(Action item)
Can you quote the lines below exactly, starting at the line with "This screenshot has width=1024, height=539." and going through the last one?

Saved entries
---

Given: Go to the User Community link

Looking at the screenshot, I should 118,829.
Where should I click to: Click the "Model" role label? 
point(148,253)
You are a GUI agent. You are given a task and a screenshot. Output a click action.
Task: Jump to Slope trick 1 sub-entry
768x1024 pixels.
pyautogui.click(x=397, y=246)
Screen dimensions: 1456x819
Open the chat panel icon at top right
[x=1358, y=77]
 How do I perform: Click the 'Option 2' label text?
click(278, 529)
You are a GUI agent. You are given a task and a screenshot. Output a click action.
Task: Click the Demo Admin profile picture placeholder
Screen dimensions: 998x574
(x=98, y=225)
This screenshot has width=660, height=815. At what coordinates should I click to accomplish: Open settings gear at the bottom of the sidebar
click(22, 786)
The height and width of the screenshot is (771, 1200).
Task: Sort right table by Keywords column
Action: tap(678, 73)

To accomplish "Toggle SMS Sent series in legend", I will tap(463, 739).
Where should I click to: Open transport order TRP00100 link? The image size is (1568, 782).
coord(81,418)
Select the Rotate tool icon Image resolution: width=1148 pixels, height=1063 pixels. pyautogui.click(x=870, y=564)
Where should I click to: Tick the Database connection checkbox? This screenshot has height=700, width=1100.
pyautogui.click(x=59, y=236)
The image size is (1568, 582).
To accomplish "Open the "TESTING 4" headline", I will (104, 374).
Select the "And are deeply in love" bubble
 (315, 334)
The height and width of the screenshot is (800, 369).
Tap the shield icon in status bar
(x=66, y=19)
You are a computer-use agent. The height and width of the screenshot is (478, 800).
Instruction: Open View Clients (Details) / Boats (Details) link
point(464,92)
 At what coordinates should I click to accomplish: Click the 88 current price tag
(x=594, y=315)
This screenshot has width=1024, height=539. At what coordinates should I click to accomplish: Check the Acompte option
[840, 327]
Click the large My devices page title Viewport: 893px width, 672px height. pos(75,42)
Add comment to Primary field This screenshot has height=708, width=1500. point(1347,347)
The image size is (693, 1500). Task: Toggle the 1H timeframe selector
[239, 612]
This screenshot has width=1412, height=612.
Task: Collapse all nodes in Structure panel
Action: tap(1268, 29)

---

(Answer to the problem)
This screenshot has width=1024, height=539. At what coordinates should I click to accomplish: Check the Acompte option
[840, 327]
Click the large My devices page title Viewport: 893px width, 672px height. pos(75,42)
Add comment to Primary field This screenshot has height=708, width=1500. point(1347,347)
The image size is (693, 1500). Task: Toggle the 1H timeframe selector
[239, 612]
This screenshot has width=1412, height=612.
Task: Collapse all nodes in Structure panel
Action: tap(1268, 29)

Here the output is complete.